Pour commencer, Dupontel a le bon goût de mêler avec un talent visuel fou, l'évocation historique (costumes, décors, cache et effets informatiques, combinés avec un œil de maniaque) et une certaine atmosphère fantastique, qui passe notamment par les fabuleux masques portés par l'acteur Nahuel Perez Biscayart (Edouard Péricourt). Il fait d'ailleurs de ce dernier, qui ne peut «parler» que par des borborygmes, un «Créateur», pour reprendre le titre de son deuxième long métrage, un artiste cette fois, mais qui est l'âme de l'escroquerie. Mais une escroquerie à trois: Albert, Edouard, et une petite orpheline qu'ils ont recueillie, Louise (Héloïse Balster). Dans cette pas si sainte trinité, elle est la voix d'Edouard, dont elle comprend et traduit les bruits, en mots clairs comme de l'eau de roche.
Ce que n'aurait pas pu faire Albert Maillard, lui qui est quand même un peu limité dans son imagination. Un homme simple, qui a une morale, de celles qui vous poussent à regretter le fait de ne pas pouvoir faire que le bien.
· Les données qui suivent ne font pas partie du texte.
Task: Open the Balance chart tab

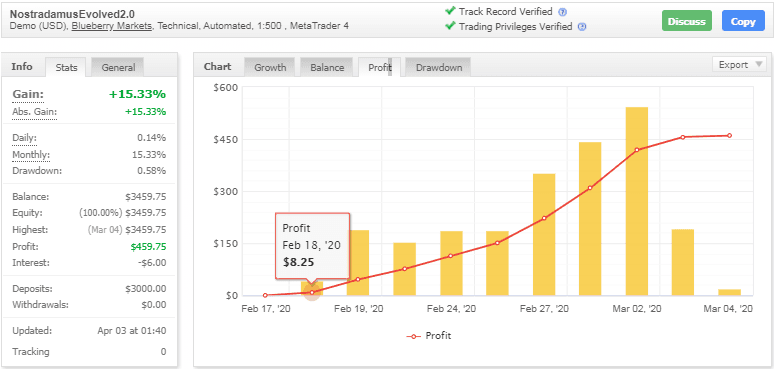Action: [x=327, y=68]
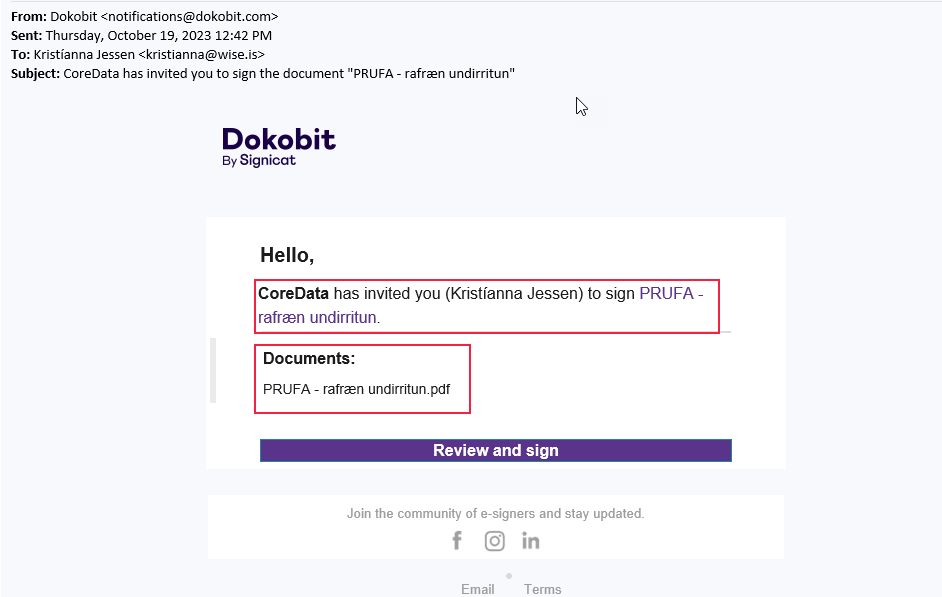Click the bold 'CoreData' name
This screenshot has width=942, height=597.
coord(293,294)
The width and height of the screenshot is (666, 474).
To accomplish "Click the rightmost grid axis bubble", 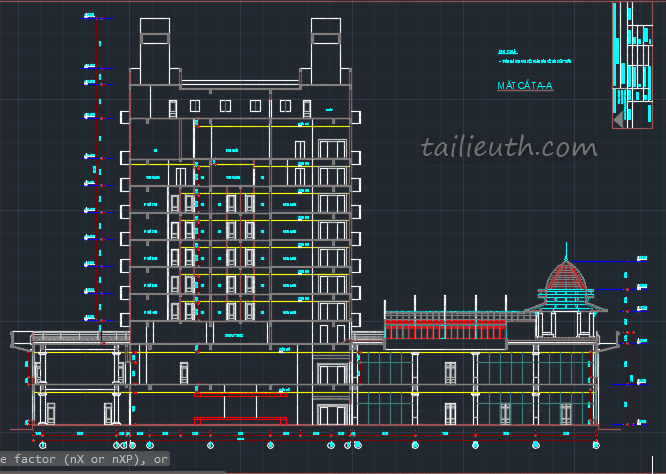I will tap(597, 443).
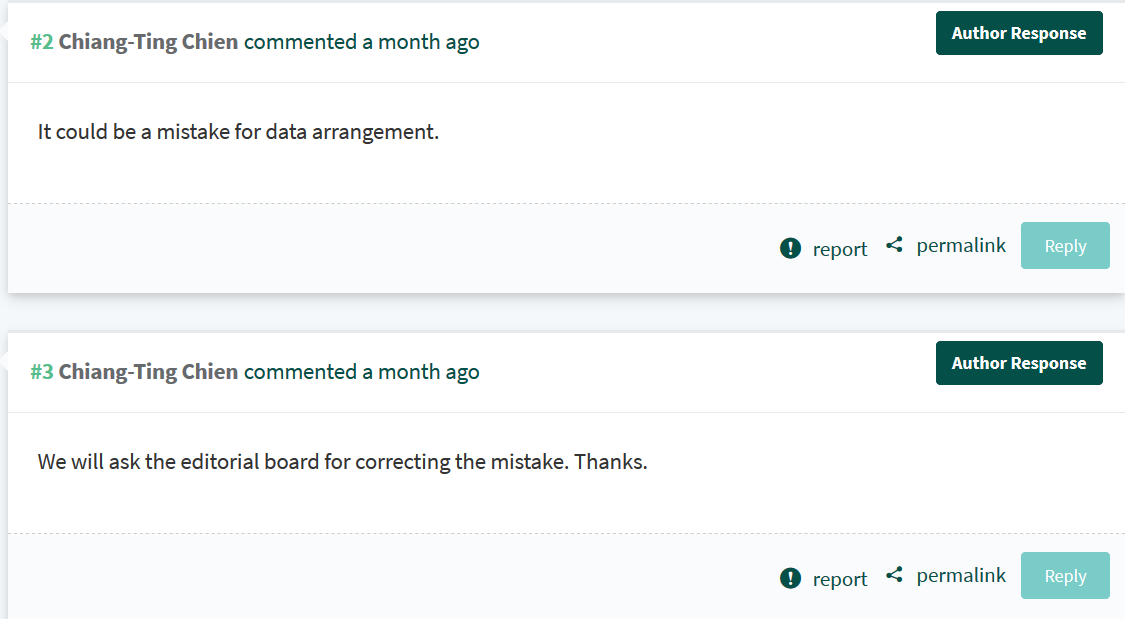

Il s'en confesse d'ailleurs aux deux policiers qui l'interrogent, avec une candeur impressionnante... Mais il est pour toujours décalé dans ce monde dont les autres êtres, sont souvent en avance sur lui sur bien des points: à noter que la famille d'Edouard, représentée par Emilie Dequenne, la sœur, et Niels Arestrup, le père, n'est jamais diabolisée. Non, ils n'en ont pas besoin, il y a Pradelle (Laurent Lafitte). Dans la première apparition de son méchant, Dupontel s'amuse et fait du cinéma: le planqué est dans l'ombre, et il fume, composant une silhouette inquiétante...
Dans son film qui lui permet de dévoiler un cœur gros comme ça (je le disais pour 9 mois ferme, je le redis ici: Dupontel aime ses personnages, vraiment.), il « fait du cinéma ». Et quel ! L'ombre de Feuillade, cinéaste contemporain de l'action qui a laissé une empreinte visuelle vivace sur le cinéma Français, est souvent là sous nos yeux. Celle de Buster Keaton, cité à travers un costume porté par Dupontel : un chapeau, et un costume qui le rapetisse, et l'illusion est presque parfaite. Surtout, il utilise beaucoup les objets, mais pas comme le fait Jeunet : Jeunet accorde finalement autant d'importance aux objets et à leur mise en marche, qu'à ses personnages. Chez Dupontel, l'acteur prime sur l'objet, qui reste un accessoire... Ce qui ne l'empêche évidemment pas d'être pertinent.
On parlait de Jeunet, Dupontel, qui a joué un rôle émouvant dans son adaptation de Japrisot Un long dimanche de fiançailles, y a peut-être vu naître une envie furieuse, à son tour, de montrer la première guerre mondiale. Sans chercher à renouveler la narration des champs de bataille (je pense que Spielberg a pour l'instant la palme du récit définitif à ce sujet, et Jeunet lui emboîtait magnifiquement le pas), Dupontel botte en touche et excelle non pas à la mise au point historique, mais bien au ressenti gonflé d'amertume, d'injustice et de révolte, de ce qu'était probablement un champ de bataille. Et c'est, plus que jamais, nécessaire...
Et tout ça, c'est beaucoup, beaucoup, beaucoup, pour un film très, très, très enthousiasmant. Majeur.